A four-juàn zhìguài 志怪 (record of the strange) and pseudo-historical mythography centred on the reign of Hàn Wǔdì 漢武帝 and his fang-shì 方士 court favourite Dōngfāng Shuò 東方朔, traditionally attributed to the Eastern-Hàn loyalist 郭憲 Guō Xiàn 郭憲 ( Zǐhéng 子橫, fl. early 1st c. CE). Despite this attribution — already received in the Suíshū Jīngjí zhì, where it figures as one juàn — almost all modern scholarship treats the work as a Six-Dynasties pseudepigraph: the ornate parallel diction, the Daoist-mystical cosmography (paradise-islands, jade-pool maidens, immortality-bestowing trees and beasts), and the absence of any pre-Suí citation are inconsistent with a 1st-c. composition. The work supplied the Táng -tradition with a stock of exotic imagery (the Yǐngé chí 影娥池, the Yānzhī 燕支 beast, the Quètóng 鵲銅 tree) — most famously taken up by Shàngguān Yí 上官儀, after whom later cífù writers drew on it repeatedly.

Tiyao

Your servants report: Dòngmíng jì in 4 juàn, the old text attributed to the Later-Hàn Guō Xiàn. Xiàn Zǐhéng, a man of Sòng in Rǔnán; he reached the office of Guānglù xūn; his career is fully recorded in the HòuHànshūFāngshù zhuàn”. This work is listed in the Suí zhì as only one juàn; the Táng zhì first gives it as four; the Wénxiàn tōngkǎo further lists a Shíyí (Gleanings) in one juàn.

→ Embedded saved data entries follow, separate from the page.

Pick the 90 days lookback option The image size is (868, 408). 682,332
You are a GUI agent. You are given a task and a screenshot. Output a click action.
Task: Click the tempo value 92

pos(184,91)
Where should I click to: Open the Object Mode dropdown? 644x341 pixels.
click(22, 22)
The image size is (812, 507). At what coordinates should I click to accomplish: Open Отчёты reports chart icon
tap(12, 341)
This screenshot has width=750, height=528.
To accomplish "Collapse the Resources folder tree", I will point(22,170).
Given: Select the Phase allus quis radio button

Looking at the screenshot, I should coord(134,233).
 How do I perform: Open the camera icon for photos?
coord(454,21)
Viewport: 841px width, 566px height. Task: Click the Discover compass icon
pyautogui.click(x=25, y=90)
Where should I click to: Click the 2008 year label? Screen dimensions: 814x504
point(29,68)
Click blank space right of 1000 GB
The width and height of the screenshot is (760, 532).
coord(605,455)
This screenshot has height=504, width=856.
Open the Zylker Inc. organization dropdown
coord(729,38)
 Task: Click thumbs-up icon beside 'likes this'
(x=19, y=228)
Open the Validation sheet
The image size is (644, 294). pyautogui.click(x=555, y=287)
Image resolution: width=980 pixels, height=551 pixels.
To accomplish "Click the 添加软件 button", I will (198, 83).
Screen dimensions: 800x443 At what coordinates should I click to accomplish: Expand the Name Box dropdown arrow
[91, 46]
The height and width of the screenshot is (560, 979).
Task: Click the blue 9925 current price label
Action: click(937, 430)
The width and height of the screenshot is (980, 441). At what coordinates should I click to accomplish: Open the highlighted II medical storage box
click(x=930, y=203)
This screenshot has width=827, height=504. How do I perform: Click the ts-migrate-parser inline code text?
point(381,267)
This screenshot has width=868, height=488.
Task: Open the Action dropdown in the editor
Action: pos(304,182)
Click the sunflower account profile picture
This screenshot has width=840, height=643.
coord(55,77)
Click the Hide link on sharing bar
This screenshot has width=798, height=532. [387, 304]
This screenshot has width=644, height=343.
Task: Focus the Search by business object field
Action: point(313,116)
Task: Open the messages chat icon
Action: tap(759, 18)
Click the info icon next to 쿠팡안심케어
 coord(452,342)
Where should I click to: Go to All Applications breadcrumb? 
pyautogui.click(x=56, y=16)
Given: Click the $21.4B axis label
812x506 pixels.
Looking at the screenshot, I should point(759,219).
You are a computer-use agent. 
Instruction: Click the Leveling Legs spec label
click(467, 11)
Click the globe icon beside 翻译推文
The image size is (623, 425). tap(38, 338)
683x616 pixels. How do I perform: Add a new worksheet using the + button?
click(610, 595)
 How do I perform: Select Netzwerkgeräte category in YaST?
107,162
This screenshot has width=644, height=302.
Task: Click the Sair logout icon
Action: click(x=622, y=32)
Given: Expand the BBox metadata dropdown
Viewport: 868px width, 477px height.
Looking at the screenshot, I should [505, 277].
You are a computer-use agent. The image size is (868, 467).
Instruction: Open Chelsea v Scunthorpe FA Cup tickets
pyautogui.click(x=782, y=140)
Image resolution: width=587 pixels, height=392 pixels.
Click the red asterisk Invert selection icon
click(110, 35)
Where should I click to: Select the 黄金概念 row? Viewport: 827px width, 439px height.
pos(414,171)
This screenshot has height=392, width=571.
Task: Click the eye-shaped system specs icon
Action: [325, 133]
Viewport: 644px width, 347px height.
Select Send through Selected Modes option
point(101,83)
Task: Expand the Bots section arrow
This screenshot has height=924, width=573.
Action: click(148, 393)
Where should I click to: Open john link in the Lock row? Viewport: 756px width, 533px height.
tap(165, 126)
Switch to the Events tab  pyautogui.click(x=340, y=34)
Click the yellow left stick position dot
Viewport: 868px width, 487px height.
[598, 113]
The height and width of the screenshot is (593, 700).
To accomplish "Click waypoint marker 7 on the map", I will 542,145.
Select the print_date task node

Cháo Gōngwǔ’s Dúshū zhì cites Xiàn’s own preface as saying: “Hàn Wǔ was a bright and outstanding ruler beyond his peers; Dōngfāng Shuò, by means of his slippery jest and floating exaggerations, was therefore able to admonish him, with his heart penetrating the Daoist teaching, so that the recondite traces of the hidden realm should become brilliantly manifest — therefore the title ‘Penetrating the Mysterious’.” Chén Zhènsūn’s Shūlù jiětí says that its Biélù was also extracted from the [Tàipíng] yùlǎn, so the four juàn is also not the complete book, and the Biélù is therefore the Shíyí. Now Xiàn’s preface and the Shíyí are both lost, leaving only these four juàn; checking against what the various books cite, all match — so it remains essentially the old text.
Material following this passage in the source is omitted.